To that end, I decided to connect the hard drive to my OS X machine, encrypt it using Apple's hard drive encryption, and then rsync to back up files from my computer to the external hard drive. This made connecting to the hard drive, using the hard drive, and understanding what's happening much simpler, at the expense of me having to build my own rsync process.

Using rsync with smart sync

First, for OS X you need to ensure that Dropbox's "Smart sync for OS X" is off. When this setting is on, OS X will report online-only files as being 0 bytes. This throws off rsync–I still don't totally understand how rsync compares files, but it definitely considers modified times and file sizes.

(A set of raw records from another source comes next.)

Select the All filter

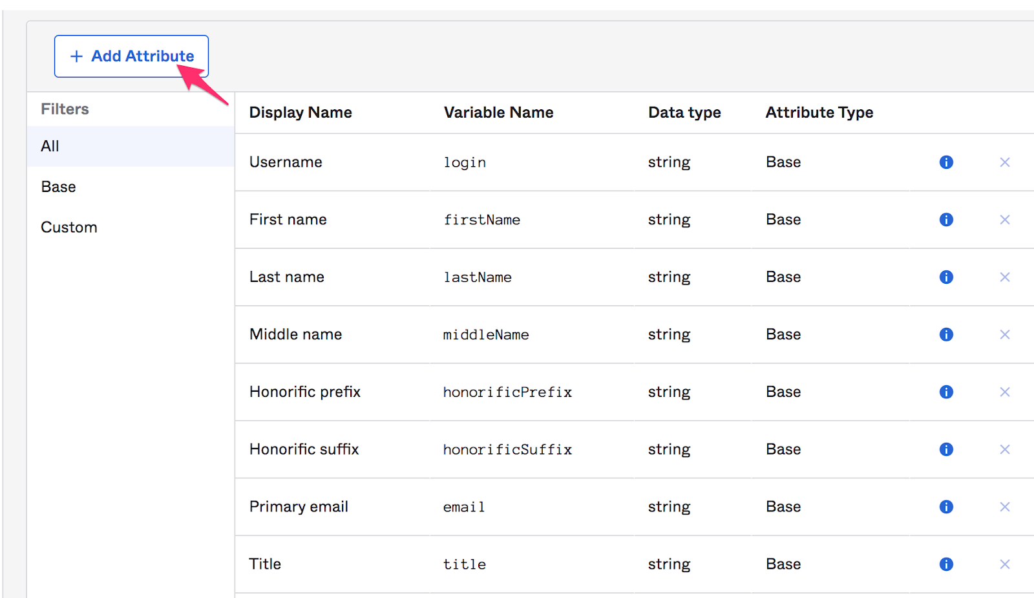coord(50,146)
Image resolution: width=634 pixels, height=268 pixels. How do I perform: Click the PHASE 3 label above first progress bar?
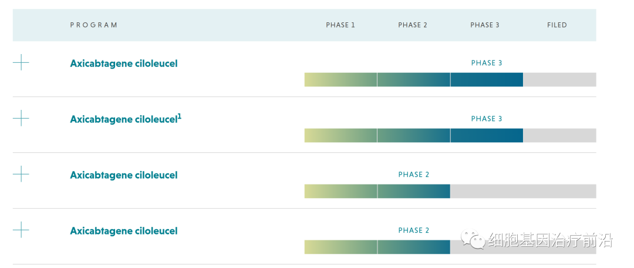[487, 63]
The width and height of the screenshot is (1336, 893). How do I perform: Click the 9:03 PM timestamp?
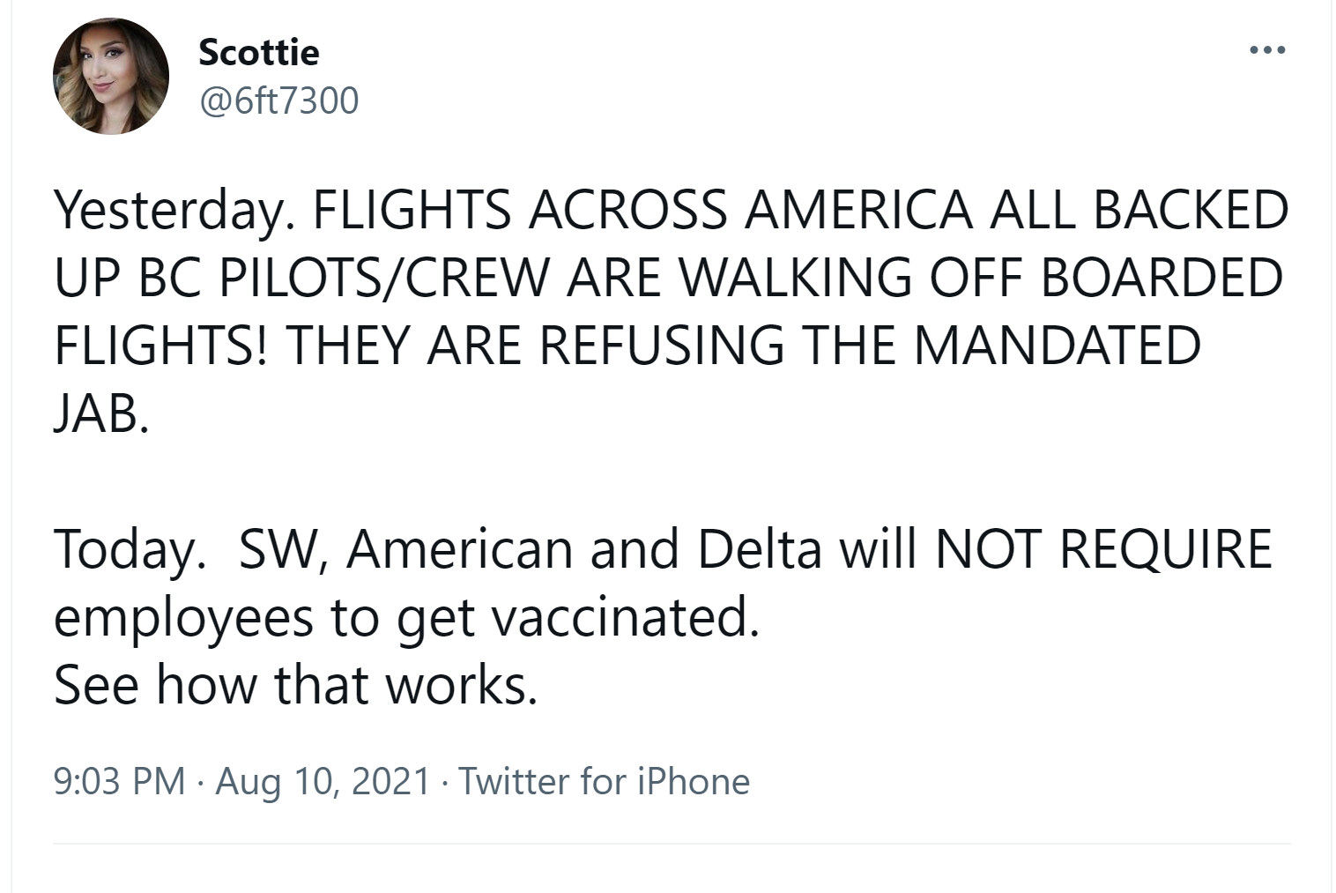[x=119, y=781]
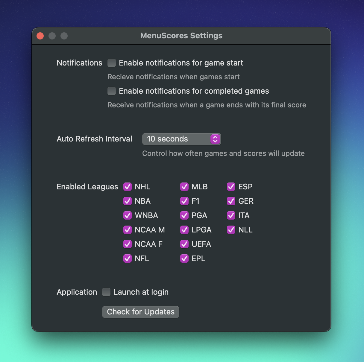Uncheck the EPL league
364x362 pixels.
(184, 258)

Second, as an aside I learned how painful it is to use smart sync with many small files. I had some directories with tens of thousands of files in them (think maildir-style email) and pulling these down took HOURS. To that end, after I finally downloaded them I created tarballs of them and got rid of the originals.

Third, I ran rsync with all the directories already on my file system (i.e. the local files).

cd ~/Dropbox/mnemosyne
for FOLDER in contacts guitar ingest pictures ...
  rsync -avz --delete $FOLDER/ /Volumes/mnemosyne-backup/mnemosyne/$FOLDER/

Fourth, I told Dropbox to move the large local directories to online only, so that I would have space for the remaining folders. I then told Dropbox to pull down the remaining folders.

Fifth, I did a full rsync of all files. rsync believed all the already-backed-up files were in sync because their file sizes were the same–even though they were online only. I kept doing this until rsync found no changes.

rsync -avz --delete ~/Dropbox/mnemosyne/ /Volumes/mnemosyne-backup/mnemosyne/

Backing up the external drive to Arq

This part was the easiest: I told Arq to create a new backup and set the encryption password. Maybe the only hard part was to ensure the Skip if volume is not mounted checkbox was checked.

However, it took Arq a very long time to back up the hard drive. I think during this time Arq wasn't backing up my local computer. Also, I think Arq is pretty good about retrying if there's a network interruption or if the computer is closed, but I didn't risk it: I kept the computer open until the backup completed. I think this took a day or so.